- Exercise instructions:
From the line with "You are a GUI" through the line with "Edit the 100.00 amount field", repeat the entries verbatim, both end lines included, and add nothing.

- Available data:
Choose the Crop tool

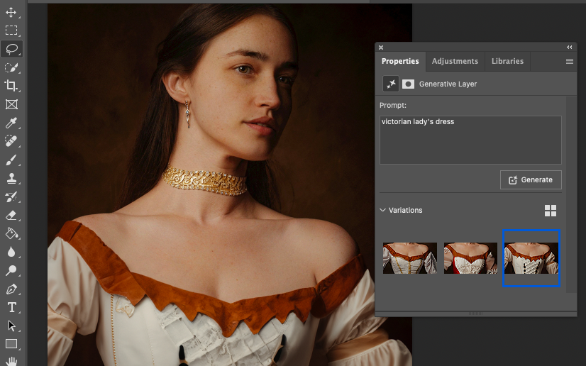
* * *
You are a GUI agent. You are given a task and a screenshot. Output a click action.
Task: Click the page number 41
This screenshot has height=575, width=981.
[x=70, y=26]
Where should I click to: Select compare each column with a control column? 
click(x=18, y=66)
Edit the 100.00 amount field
--
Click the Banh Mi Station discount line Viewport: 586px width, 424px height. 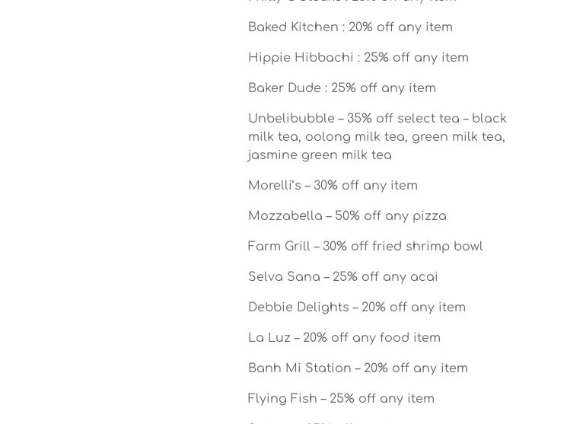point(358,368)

- Solution for this task:
You are a GUI agent. You are given a task and a screenshot. Output a click action.
Task: Click the page number 41
This screenshot has height=575, width=981.
[x=70, y=26]
Where should I click to: Select compare each column with a control column? 
click(x=18, y=66)
Edit the 100.00 amount field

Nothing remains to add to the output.